Books and articles on leadership are nice enough, but the most direct route to gaining the skills of a leader come from identifying those of your own leaders you find most compelling and which you can mimic. Flatter your favorite leaders by copying them. Open minds. Optimism. Energy. Persistence.

You earned or fell into a leadership position. Now it is time to lead using the approaches tested by others. Adapt them to your own personality, style and the characteristics of your organization. And then lead.

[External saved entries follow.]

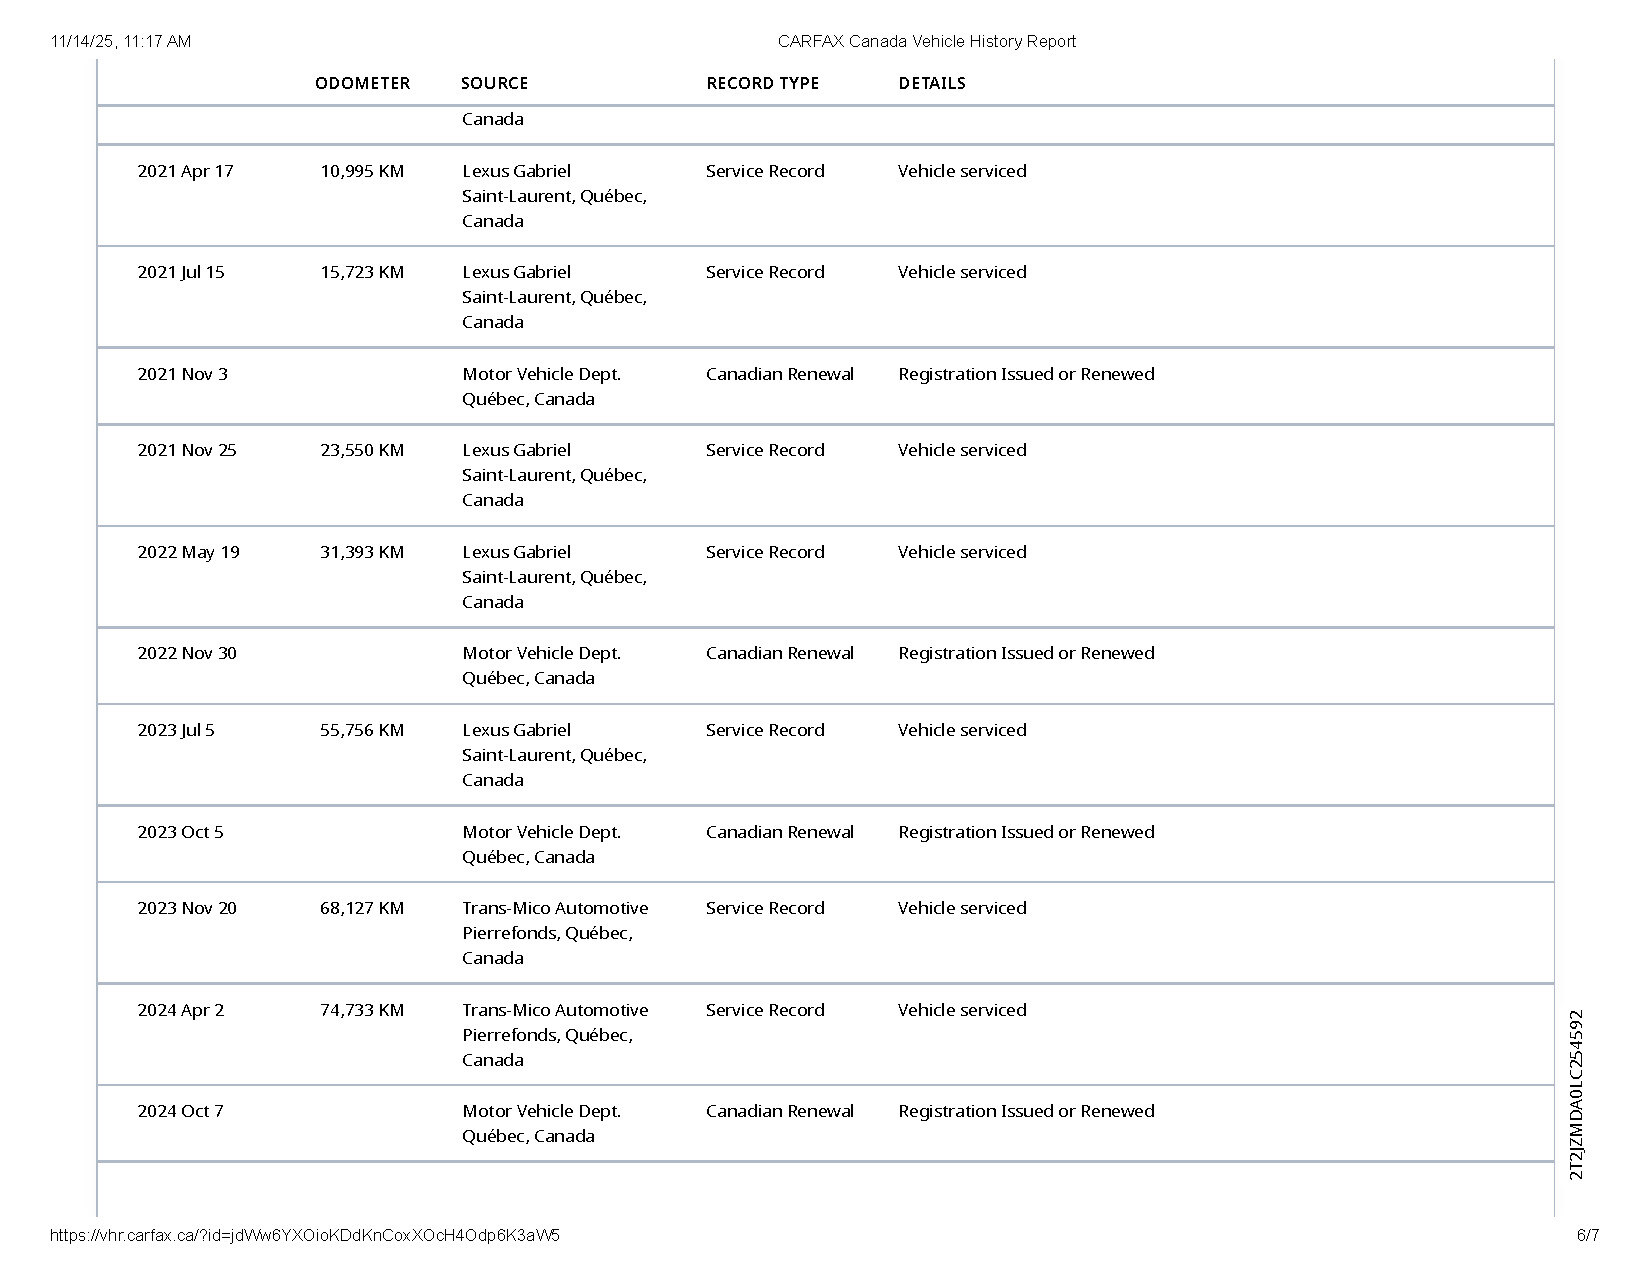Click the 31,393 KM odometer reading
This screenshot has height=1275, width=1650.
pyautogui.click(x=362, y=552)
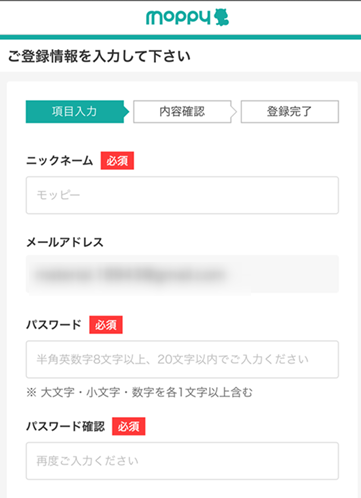Focus the パスワード input field
Screen dimensions: 361x498
[x=182, y=359]

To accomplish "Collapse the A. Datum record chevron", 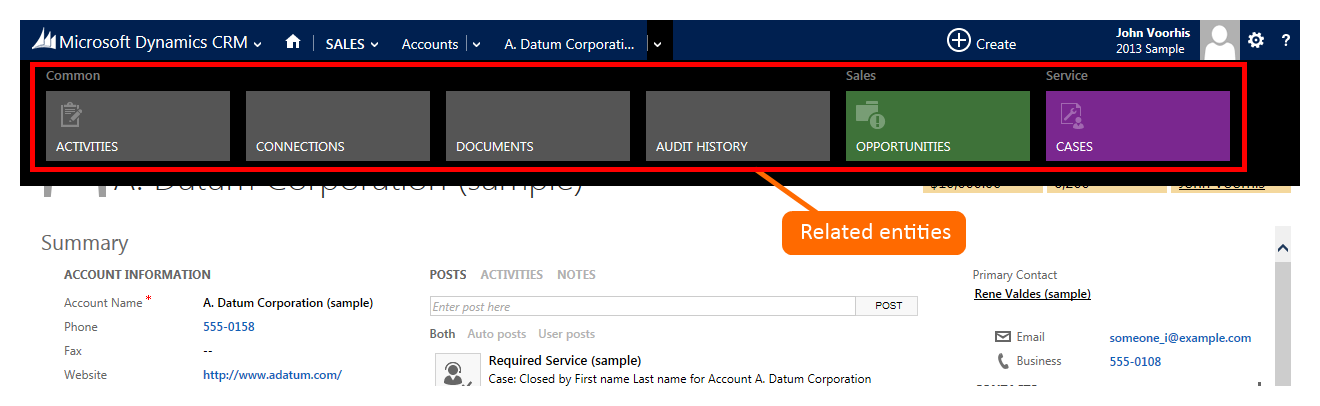I will [x=658, y=44].
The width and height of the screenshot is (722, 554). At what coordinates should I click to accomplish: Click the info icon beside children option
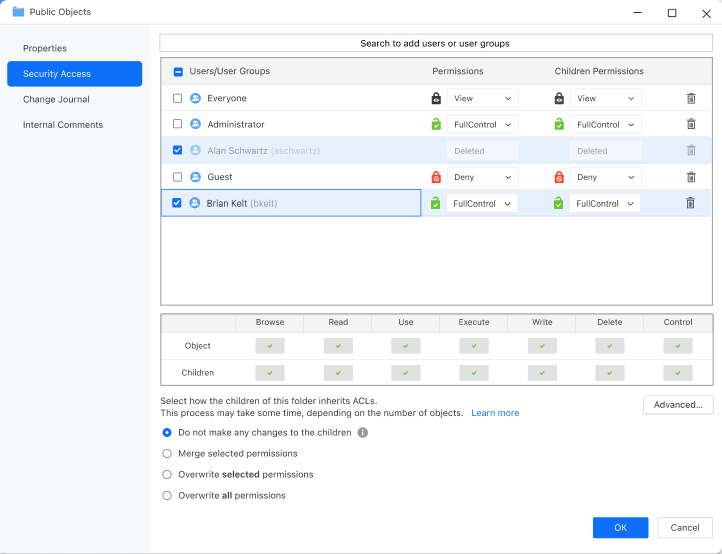point(363,433)
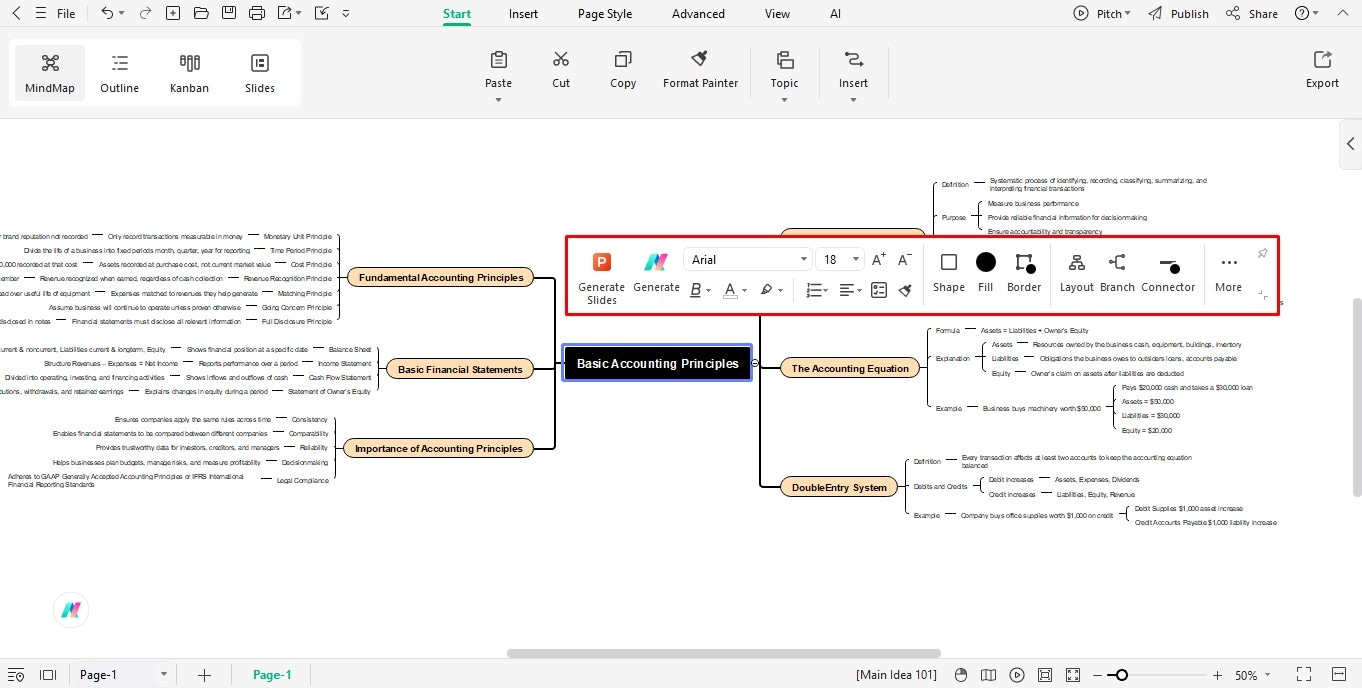
Task: Toggle fullscreen mode from the status bar
Action: tap(1302, 674)
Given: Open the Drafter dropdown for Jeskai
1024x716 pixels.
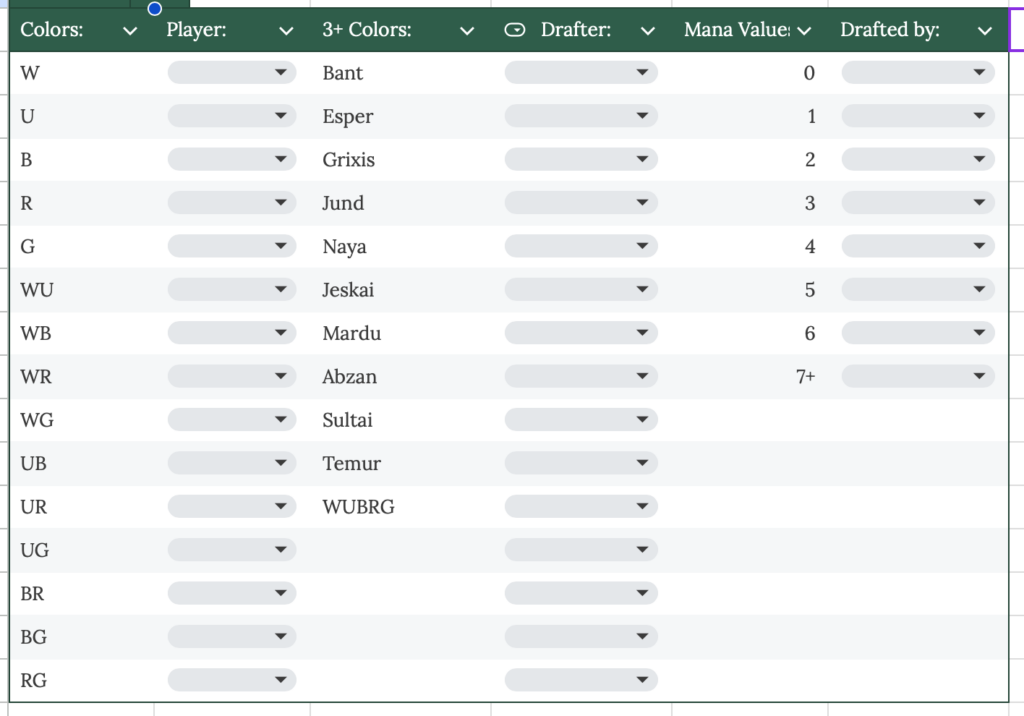Looking at the screenshot, I should pos(581,290).
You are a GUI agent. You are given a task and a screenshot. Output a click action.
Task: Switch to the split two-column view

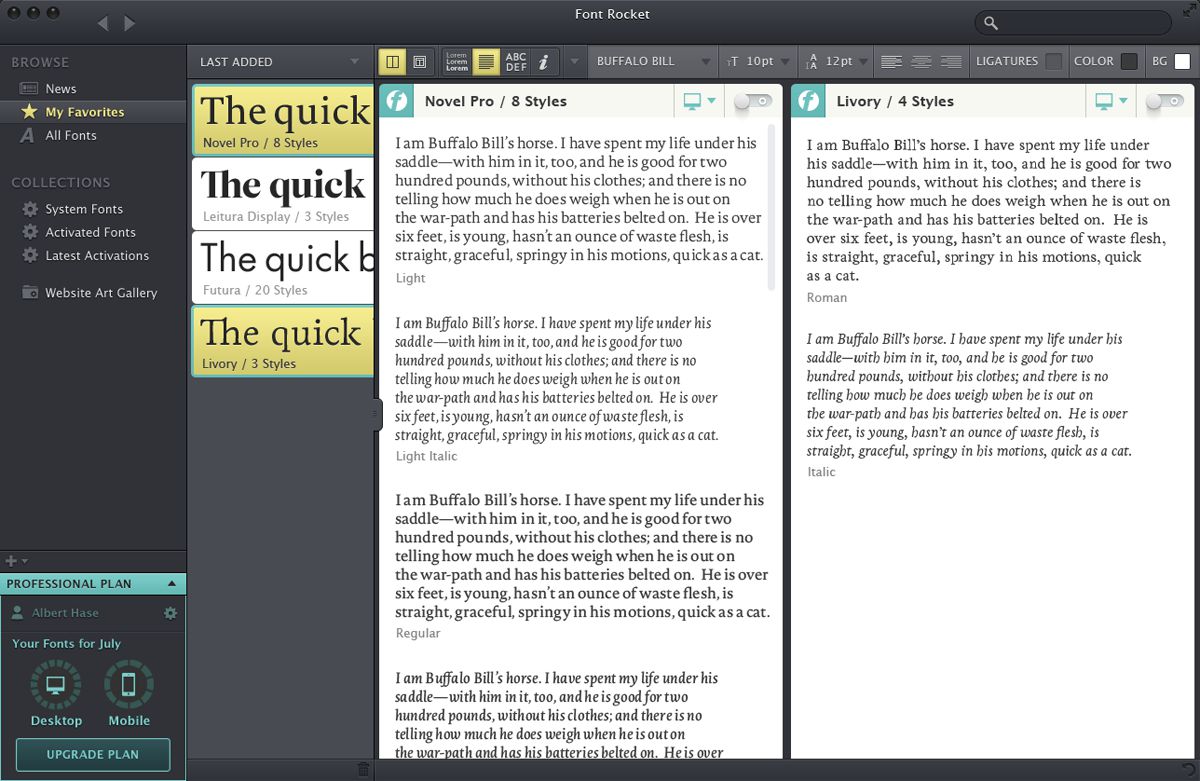pyautogui.click(x=392, y=62)
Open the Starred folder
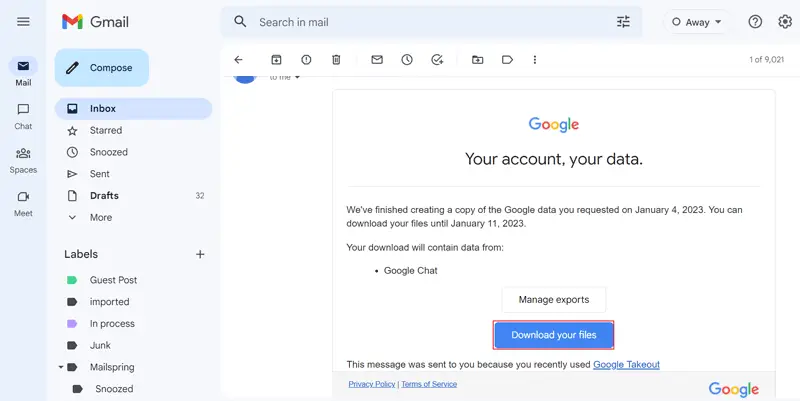Image resolution: width=800 pixels, height=401 pixels. point(106,130)
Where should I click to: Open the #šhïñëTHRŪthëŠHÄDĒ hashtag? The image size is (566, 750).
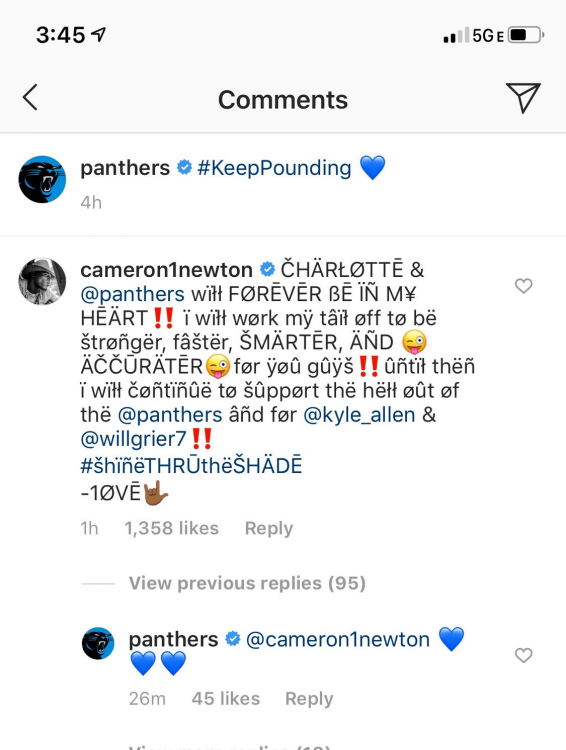pyautogui.click(x=191, y=466)
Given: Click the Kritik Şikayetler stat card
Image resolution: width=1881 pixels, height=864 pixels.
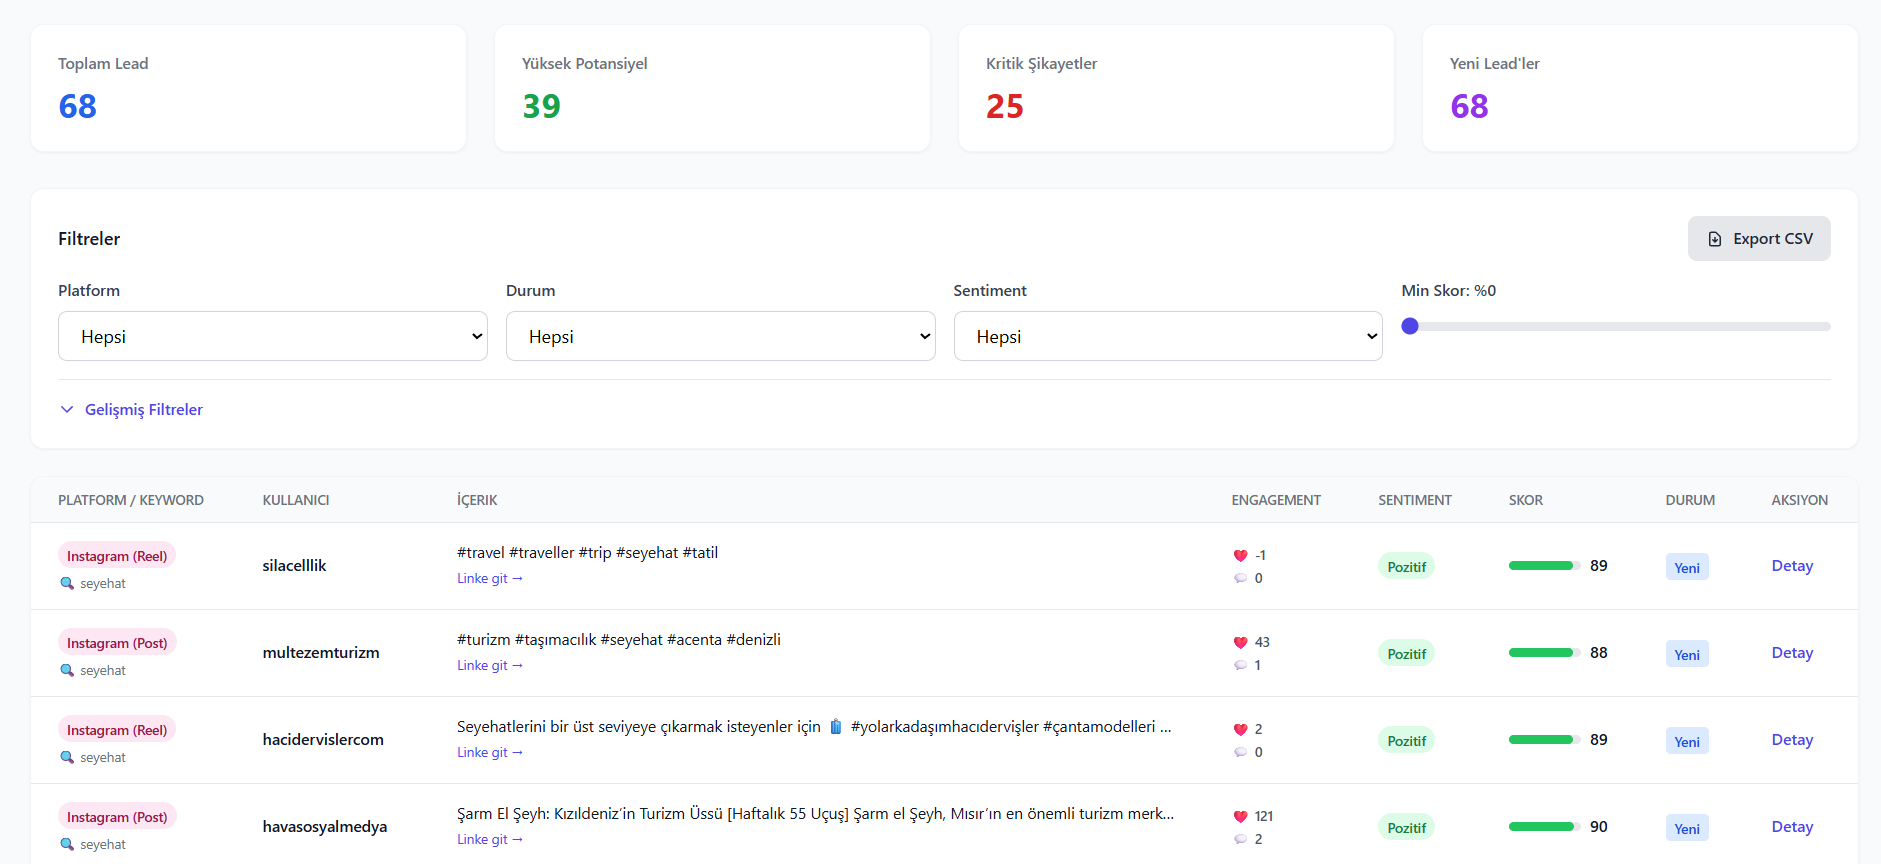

Michael has been active for over thirty years in all aspects of hospitality industry transactions. He has held executive positions with Holiday Inns, Inc., Metric Partners, Geller & Co. and ResortQuest International, Inc. where his roles have ranged from Chief Investment Officer to Managing Partner in charge of hotel acquisitions, sales and finance. In addition to principal activities he was responsible for the investment banking operations of Metric Partners and as Senior Managing Director of Geller & Co. led numerous asset management assignments on behalf of institutional lodging owners. He holds a BS in English from the University of Memphis and an MA in English from the University of Iowa. He is a member of and has served three times as Co-Chairman of the Industry Real Estate Finance Advisory Council (IREFAC) of the American Hotel and Lodging Association is the Lead Director of the Board of Directors of Ashford Hospitality Trust (AHT:NYSE) and a founding Director of the Atlanta Hospitality Alliance.